The report found the Australian banking sector is dominated by a handful of players.

Four banks own more than 75 per cent of the market for loans, personal deposits and credit cards and four insurance giants have in excess of 80 per cent share of the market for lenders mortgage insurance and travel insurance.

The PC noted the banks’ dominant position had enabled them to withstand shocks such as the global financial crisis, but there were also negative consequences.

“There is evidence that they have sustained prices above competitive levels, offered inferior quality products to some groups of customers, subsumed much of the broker industry and taken action that would inhibit the expansion of smaller competitors in some markets,” the report found.

“All are indicators of the use of market power to the detriment of customers.”

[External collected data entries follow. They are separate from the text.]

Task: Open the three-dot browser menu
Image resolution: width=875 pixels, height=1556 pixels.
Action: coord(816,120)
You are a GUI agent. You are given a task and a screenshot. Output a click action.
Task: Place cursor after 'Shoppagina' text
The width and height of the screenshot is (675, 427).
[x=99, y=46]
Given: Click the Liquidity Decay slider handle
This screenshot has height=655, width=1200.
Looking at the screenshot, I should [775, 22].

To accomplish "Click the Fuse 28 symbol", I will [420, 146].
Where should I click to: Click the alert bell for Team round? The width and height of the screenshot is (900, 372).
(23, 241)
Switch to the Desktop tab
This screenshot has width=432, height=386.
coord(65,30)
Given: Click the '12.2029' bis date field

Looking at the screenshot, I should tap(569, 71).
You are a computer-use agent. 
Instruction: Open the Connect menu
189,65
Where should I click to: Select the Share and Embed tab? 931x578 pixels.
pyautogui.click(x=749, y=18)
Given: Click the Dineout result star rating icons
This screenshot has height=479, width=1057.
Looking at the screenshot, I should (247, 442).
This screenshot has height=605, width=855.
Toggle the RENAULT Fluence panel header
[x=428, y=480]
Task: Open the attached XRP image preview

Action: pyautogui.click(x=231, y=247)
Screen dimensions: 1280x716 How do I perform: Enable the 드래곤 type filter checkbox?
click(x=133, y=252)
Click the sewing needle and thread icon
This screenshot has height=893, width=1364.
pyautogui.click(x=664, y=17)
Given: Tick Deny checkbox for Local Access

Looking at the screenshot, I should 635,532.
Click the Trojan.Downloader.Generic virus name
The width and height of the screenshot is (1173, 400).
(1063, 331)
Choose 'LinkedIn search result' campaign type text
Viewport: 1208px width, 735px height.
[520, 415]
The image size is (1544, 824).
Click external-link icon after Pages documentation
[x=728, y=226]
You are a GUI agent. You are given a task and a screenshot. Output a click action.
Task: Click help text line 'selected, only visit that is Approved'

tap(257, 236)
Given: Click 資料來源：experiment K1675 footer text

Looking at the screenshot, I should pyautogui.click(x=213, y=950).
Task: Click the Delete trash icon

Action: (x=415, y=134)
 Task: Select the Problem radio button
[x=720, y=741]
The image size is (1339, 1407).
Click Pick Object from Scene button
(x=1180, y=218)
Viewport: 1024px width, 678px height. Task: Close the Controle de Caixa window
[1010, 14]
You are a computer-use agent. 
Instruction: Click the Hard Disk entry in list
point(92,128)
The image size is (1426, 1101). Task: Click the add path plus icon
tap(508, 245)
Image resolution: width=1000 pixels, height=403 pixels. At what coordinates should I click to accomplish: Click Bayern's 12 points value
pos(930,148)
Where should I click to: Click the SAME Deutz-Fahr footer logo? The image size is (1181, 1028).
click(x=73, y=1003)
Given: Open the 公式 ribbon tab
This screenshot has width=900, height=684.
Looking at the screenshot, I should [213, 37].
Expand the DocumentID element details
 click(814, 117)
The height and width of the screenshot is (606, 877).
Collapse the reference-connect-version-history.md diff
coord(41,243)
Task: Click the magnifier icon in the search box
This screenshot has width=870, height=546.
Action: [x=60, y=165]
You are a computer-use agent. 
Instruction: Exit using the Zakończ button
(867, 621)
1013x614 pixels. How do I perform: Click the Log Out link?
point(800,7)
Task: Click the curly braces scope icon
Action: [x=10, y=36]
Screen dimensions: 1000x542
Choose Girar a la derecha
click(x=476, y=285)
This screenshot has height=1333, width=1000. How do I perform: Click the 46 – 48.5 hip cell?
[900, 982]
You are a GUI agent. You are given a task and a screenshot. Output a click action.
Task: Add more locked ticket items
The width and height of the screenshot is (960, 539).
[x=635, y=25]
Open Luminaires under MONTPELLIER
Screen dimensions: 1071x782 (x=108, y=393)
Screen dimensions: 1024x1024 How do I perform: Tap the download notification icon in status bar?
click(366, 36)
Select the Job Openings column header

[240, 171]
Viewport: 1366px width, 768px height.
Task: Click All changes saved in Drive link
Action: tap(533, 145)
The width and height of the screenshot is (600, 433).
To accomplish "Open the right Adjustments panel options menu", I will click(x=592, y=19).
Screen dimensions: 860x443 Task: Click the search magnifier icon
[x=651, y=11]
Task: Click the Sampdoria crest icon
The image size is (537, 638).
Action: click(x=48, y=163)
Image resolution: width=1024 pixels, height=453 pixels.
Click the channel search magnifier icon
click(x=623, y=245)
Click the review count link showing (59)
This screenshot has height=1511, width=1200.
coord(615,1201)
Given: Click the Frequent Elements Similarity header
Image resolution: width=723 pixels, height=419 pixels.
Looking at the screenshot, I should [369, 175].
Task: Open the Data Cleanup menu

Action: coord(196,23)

In a speech to be delivered in Sydney on Friday, Treasurer Scott Morrison will pledge a greater effort by the government to ensure more competition in the sector and greater power for consumers.

“We need our banks strong, stable and profitable … but we also need to ensure that competition isn’t being constrained and the customers aren’t getting the raw end of the stick,” he will tell the Australia-British Chamber of Commerce.

Finance Minister Mathias Cormann said the government had spent the past few years boosting banking competitiveness.

“We need strong and stable banks but we also need to ensure the system is competitive,” Senator Cormann told Sky News on Friday.

Fellow cabinet minister Christopher Pyne said banks had a responsibility to give back to customers.

“Consumers should be their only interest, not profit, not themselves,” Mr Pyne told the Nine Network.

Mr Morrison says while new regulations, conduct codes and penalties were important to ensure banks met community expectations, customers needed greater power and information to make decisions.

He said the PC report would provide a plan for improving outcomes for customers, as well as ensuring the financial system is competitive and innovative.

The report found customers were not being given the detail that accurately shows what kind of deal or discount they are receiving, and are unable to compare precisely with other products in the market or what other customers in their circumstances are getting.

While there were almost 4000 different residential property loans in the Australian market and more than 250 credit cards, products and pricing were confusing.

The PC described it as a “blizzard of barely-differentiated products”.